LA MATANZA
Tan pronto como los rebeldes notaron la ausencia de los federales, algunos grupos empezaron a entrar a la plaza y, unidos a los habitantes más pobres de Torreón, notoriamente bebidos unos y otros, saquearon los principales comercios y perpetraron una terrible matanza de chinos. El único jefe de cierta significación que estuvo presente fue Benjamín Argumedo, a quien después quiso usarse como chivo expiatorio, pero que terminó exonerado por los jueces de la causa. Aunque tarde para los chinos, Orestes Pereyra y Emilio Madero lograron poner fin a los desmanes.
La más detallada narración de la matanza de chinos, escrita por Juan Puig, resulta extremadamente confusa, porque confusa es la realidad que relata. Los que no son confusos son el horror y la xenofobia: “Al tiempo que saqueaban, buscaban a los chinos y los mataban a tiros en sus escondites –y a algunos también, según parece, a machetazos: entre los cadáveres llegó a verse muchos mutilados– o los sacaban a la calle a empellones para abatirlos allí […] Los cadáveres de los tenderos y empleados chinos eran arrastrados afuera o arrojados por encima de las bardas, y se les dejaba tendidos en la calle. Un testigo de la matanza declaró haber visto incluso cómo unos niños pequeños, mexicanos, venían a patear en la cabeza dos de esos cadáveres”.
Al llegar los desordenados rebeldes al centro de la ciudad, la matanza se volvió ordenada: “Con la orden de matar a los chinos y con el pueblo que clamaba por ello, los soldados de Argumedo irrumpieron en el edificio Wah Yick. Ninguno de sus ocupantes quedó con vida. El crimen se perpetró en las mismas habitaciones donde se habían querido refugiar. Los cadáveres, veinticuatro cadáveres, quedaron amontonados en la calle y la gente corrió a descalzarlos; hubo jinetes de la fuerza revolucionaria que lazaron algunos de ellos –entre los que no faltaban mutilados– por los pies, y se los llevaron arrastrando al galope a muchas cuadras de ahí […] A través de una de las ventanas del edificio, alguien arrojó a la calle una cabeza humana: la cabeza de un chino”. También “vejaron horriblemente” a las que quizá eran las dos únicas mujeres de una inmigración de varones.
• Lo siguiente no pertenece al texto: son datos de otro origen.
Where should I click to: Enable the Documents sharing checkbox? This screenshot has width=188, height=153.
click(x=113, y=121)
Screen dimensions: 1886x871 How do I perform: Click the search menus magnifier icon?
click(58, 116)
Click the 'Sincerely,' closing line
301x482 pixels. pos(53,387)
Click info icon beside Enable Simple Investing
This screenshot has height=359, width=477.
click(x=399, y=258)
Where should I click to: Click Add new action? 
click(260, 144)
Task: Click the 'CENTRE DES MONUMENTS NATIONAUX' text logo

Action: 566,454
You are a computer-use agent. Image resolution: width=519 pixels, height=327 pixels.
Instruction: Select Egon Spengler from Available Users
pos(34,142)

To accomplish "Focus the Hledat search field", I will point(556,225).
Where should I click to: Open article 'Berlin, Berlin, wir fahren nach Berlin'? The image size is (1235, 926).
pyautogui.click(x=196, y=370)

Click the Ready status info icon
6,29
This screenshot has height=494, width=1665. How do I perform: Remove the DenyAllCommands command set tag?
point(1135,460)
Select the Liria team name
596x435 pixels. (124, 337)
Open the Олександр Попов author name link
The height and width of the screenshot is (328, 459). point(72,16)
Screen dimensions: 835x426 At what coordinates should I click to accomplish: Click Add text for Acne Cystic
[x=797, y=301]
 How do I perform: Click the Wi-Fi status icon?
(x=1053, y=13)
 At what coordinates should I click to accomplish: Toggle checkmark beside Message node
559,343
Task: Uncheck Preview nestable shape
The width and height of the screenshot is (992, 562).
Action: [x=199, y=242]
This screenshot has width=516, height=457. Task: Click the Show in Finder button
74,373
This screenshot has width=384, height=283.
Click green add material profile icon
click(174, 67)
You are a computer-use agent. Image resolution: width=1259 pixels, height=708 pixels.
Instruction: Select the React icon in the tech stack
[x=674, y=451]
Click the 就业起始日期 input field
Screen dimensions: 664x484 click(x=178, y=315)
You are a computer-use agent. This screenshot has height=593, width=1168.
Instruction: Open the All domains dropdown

Otras escenas, tan dantescas como estas, ocurrieron en diversos puntos de la ciudad. En lugar de abundar vale la pena insertar un contraste: en la mayor lavandería china de la ciudad fueron asesinados a tiros el gerente Wong Nong Jum y cuatro de sus dependientes, pero otros lavanderos y planchadores, así como otros chinos que se habían refugiado ahí, saltaron la barda que dividía ese negocio de la fábrica de muebles La Vizcaína, cuyo dueño, don José Cadena, y un mozo mexicano llamado Clemente escondieron a los chinos, con riesgo de perder su propia vida, durante catorce horas y media. Otros vecinos de Torreón también se opusieron al crimen colectivo, como el ranchero Francisco Almaraz, “un señor Escobar, dependiente del licenciado Joaquín Garza Farías” y “un vecino de mi quinta”, declaró el doctor Lim, que salvó la vida.